Amiloride analogues induce responses in isolated rat cardiovascular tissues by inhibition of Na+/Ca2+ exchange.

The role of inhibition of Na+/Ca2+ exchange in the positive inotropic, negative chronotropic and vasorelaxant responses to amiloride and some of its analogues was investigated in isolated cardiovascular tissues from female Wistar rats. The compounds tested were amiloride, 5-(N-ethyl-N-isopropyl)amiloride (EIPA, a potent inhibitor of Na+/H+ exchange), phenamil and 2',4'-dimethylbenzamil (DMB), both potent Na+ channel inhibitors with activity against Na+/Ca2+ exchange, and 5-(N-4-chlorobenzyl)-2',4'-dimethylbenzamil (CBDMB), a potent inhibitor of Na+/Ca2+ exchange with reduced activity against Na+ channels compared with its parent compound DMB. Phenamil, DMB and CBDMB increased the force of contraction of right ventricular papillary muscles with similar potencies (-log EC50 values: 4.77 +/- 0.06, 5.09 +/- 0.09, 4.97 +/- 0.17 respectively), while amiloride and EIPA gave small negative inotropic responses.
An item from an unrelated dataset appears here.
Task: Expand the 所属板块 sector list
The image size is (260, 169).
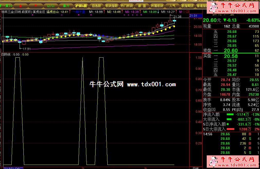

All compounds gave negative chronotropic responses at similar concentrations to those which exerted inotropic effects. Inhibition of KCl contraction of endothelium-free aortic rings was observed with all compounds tested. Phenamil, DMB and CBDMB but not amiloride or EIPA showed a shift to the left of the concentration-response curves in the presence of intact endothelium. These results provide further evidence for positive inotropic and endothelium-dependent vasorelaxant effects of amiloride analogues mediated by inhibition of Na+/Ca2+ exchange.